Worries of another profit margins crunch prompted Nick Bubb, an analyst with Morgan Stanley, to reduce his current year's Sainsbury forecast by pounds 20m to pounds 770m and next year's by pounds 30m to pounds 820m.
He has moved his recommendation from hold to sell; Kwik Save, due to report final results next week, suffered the same fate, with the forecast reduced from pounds 135m to pounds 127m.
Mr Bubb believes the already hard-pressed industry has had a difficult month, with the Tesco initiative creating considerable strain.
He is, at least for the time being, holding his Tesco forecast at pounds 580m and Asda at pounds 220m.

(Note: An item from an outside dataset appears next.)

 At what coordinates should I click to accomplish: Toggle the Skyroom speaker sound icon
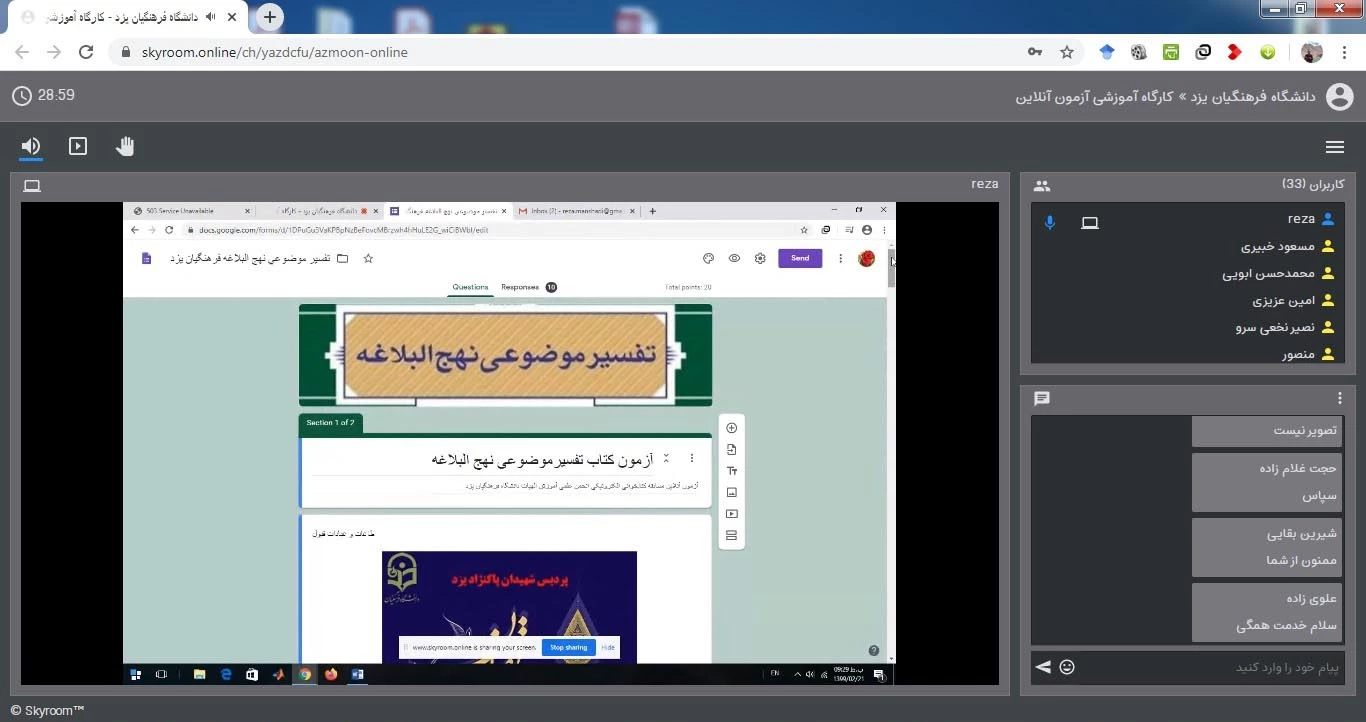31,147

Supermarkets have had a rough time as low inflation and fierce competition have eroded margins. But their bruised and battered shares appeared to be on the recovery trail until Tesco produced its latest assault.
The Bubb gloom clipped most food retailers, although Sainsbury recovered an early fall, closing 2p higher at 386p.
The rest of the stock market flattered only to deceive. At one time the FT-SE 100 index was up 28.8 points with, some felt, perhaps a sprinkling of those once-famous green shoots evident. But by the close the index was down one point, below the crucial 3,000, at 2,999.9.
The poorly received government stocks auction deepened the gloom. The 1.2 times cover for the pounds 2.5bn 8 per cent sale compounded the negative sentiment emanating from the Continent and then New York. Gilts consequently fell by up to pounds 1/2 .
Interest rate fears continue to loom large, keeping buyers sidelined and hitting turnover. A series of special deals, such as a 5 million placing of the publisher Emap at 352p by NatWest Securities, inflated turnover. Emap closed 3p lower at 357p.
Among blue chips P&O put on 8p to 602p on UBS support; Prudential rose 10p to 308p as the SIB report was submerged by encouraging life figures, and Eastern Group, the former Eastern Electricity, gave up 12.5p to 742.5p.
British Petroleum and Shell firmed as oil started to flow from the fields west of the Shetland Islands. The BP price was 2.5p higher at 413.5p and Shell gained 6p to 700p.
Imperial Chemical Industries, reporting third-quarter figures today, was little changed at 799p. Expectations range from pounds 120m to pounds 140m.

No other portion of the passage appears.